It will be observed that Mrs. S---- here leaves no doubt as to the nature of the information with which she was so good as to favour Miss Freer, but, notwithstanding this fact, and the language which Mrs. S---- has considered it right to use--or, at least, to sign--with regard to Miss Freer, Miss Freer prefers to continue to treat Mrs. S----'s statements as confidential, and blanks will accordingly be found in the Journal under the dates on which such conversations occurred. Miss Freer extends the same regard for a privacy, which the S---- family have themselves violated, to communications made by other members. There have, however, been several witnesses unconnected with them, some of whom are referred to in the Journal. Not only the villagers and persons in the immediate neighbourhood, but many accidentally met with in visits to show-places and in excursions for twenty miles round B----, were ready to pour out traditions and experiences which are not here quoted, as, though often suggestive, not always evidential.
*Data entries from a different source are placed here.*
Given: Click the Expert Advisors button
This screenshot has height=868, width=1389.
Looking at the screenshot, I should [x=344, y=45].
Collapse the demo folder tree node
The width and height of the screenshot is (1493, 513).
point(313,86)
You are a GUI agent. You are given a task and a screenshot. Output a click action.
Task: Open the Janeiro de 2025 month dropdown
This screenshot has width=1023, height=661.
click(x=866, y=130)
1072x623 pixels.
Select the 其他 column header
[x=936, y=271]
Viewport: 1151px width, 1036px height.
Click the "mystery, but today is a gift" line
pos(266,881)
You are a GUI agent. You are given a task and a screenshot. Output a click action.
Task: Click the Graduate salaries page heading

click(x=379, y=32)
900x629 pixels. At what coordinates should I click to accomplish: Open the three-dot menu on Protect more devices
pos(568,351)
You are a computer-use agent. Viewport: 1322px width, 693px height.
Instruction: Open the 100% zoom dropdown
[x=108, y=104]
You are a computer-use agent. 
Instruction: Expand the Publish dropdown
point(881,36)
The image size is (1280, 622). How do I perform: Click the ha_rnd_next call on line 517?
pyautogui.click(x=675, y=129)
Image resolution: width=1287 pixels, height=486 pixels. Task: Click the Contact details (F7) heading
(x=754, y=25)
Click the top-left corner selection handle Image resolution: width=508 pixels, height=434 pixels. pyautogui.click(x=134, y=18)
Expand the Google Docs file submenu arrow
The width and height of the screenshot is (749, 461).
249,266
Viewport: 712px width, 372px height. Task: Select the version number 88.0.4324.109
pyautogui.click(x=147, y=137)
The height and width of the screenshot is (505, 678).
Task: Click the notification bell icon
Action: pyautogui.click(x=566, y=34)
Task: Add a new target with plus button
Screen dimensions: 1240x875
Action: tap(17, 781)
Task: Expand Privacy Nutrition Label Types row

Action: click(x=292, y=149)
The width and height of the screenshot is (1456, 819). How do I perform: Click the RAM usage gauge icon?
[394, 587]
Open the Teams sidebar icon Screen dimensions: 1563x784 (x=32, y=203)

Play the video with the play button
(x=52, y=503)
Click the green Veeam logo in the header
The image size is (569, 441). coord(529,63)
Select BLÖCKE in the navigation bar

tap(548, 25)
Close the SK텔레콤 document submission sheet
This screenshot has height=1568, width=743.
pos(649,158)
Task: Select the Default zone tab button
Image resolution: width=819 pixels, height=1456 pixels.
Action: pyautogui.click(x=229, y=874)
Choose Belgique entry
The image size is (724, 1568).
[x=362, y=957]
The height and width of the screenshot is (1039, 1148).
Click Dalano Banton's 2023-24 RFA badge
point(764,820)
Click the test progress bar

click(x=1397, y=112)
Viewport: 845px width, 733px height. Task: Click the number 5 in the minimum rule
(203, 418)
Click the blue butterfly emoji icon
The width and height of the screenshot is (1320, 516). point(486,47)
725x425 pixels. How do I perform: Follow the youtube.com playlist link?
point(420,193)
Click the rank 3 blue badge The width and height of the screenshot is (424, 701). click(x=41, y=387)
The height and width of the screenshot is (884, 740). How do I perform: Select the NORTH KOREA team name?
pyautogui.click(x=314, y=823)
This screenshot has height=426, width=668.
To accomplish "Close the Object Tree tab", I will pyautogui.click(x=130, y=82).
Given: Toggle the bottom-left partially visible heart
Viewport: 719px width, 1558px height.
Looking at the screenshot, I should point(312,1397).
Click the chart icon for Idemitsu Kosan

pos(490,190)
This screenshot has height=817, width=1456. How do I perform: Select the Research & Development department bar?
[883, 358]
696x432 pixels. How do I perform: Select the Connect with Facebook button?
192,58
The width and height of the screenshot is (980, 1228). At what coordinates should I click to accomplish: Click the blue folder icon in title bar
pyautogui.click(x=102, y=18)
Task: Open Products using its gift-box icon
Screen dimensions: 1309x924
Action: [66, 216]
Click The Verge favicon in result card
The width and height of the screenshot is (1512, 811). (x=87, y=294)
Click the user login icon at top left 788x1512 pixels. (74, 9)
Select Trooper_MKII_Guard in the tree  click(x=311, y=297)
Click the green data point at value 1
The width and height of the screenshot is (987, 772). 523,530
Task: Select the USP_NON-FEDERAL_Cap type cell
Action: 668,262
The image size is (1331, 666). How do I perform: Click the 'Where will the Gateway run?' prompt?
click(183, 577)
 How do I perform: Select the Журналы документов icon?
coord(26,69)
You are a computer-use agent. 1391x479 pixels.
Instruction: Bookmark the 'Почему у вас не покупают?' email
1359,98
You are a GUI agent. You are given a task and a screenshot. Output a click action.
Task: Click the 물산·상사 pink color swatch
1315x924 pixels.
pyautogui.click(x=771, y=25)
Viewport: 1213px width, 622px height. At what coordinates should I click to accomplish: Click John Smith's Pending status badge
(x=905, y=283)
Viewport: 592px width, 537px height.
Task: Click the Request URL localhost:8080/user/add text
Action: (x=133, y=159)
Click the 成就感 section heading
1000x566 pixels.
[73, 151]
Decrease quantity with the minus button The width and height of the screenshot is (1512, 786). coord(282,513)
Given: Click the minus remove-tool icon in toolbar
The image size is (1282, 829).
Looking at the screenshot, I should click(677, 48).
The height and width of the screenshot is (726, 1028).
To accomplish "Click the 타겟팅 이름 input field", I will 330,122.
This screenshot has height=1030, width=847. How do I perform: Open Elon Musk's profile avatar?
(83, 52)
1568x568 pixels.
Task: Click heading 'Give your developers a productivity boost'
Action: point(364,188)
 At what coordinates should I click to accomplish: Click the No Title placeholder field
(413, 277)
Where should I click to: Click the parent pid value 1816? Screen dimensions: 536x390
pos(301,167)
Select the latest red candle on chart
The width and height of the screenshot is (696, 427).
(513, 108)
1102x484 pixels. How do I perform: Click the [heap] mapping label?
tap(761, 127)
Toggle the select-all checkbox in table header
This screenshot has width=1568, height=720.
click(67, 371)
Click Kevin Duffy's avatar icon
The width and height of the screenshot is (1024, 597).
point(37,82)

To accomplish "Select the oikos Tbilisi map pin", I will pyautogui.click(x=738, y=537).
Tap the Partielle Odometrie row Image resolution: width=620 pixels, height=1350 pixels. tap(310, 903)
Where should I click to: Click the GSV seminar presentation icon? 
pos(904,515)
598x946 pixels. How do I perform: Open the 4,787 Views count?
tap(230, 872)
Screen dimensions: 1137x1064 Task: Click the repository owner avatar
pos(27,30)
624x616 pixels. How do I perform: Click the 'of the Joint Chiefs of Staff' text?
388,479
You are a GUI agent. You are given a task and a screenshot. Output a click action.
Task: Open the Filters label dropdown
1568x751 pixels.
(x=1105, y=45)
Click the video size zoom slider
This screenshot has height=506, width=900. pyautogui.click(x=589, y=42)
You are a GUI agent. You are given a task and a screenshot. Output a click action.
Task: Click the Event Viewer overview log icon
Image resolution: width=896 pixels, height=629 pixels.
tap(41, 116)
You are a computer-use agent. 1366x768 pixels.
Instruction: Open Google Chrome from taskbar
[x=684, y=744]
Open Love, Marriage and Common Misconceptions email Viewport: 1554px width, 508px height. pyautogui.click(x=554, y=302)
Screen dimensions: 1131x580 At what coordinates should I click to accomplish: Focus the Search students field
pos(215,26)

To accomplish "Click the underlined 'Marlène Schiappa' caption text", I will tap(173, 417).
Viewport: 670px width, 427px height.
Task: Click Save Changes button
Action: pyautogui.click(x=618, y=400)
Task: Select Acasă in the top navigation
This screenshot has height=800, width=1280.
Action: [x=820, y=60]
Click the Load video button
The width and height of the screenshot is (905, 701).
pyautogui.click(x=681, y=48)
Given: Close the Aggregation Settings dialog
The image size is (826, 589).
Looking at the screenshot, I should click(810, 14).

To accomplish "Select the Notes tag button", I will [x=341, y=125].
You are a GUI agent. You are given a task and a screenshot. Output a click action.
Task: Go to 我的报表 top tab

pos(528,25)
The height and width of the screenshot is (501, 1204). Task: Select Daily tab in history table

The Rev. P. H----, already referred to, quotes a witness who testifies to processions of monks or nuns having been seen by Mr. S---- from a window, and of a married couple who, "relating the events of the night, declared they could not hear each other's voices for the noise overhead between them and the ceiling," which was especially interesting to him, as corroborative of his own experience.
A former servant at B---- has voluntarily related, at great length, the story of the alleged hauntings, which shows that they have occurred at intervals during the past twenty years. He is of opinion that as the earlier hauntings were ascribed to the late Major S----, so their revival may be referred to the late proprietor; but his reasons, as well as his narrative, are of a nature which might cause annoyance to the S---- family, and are therefore withheld.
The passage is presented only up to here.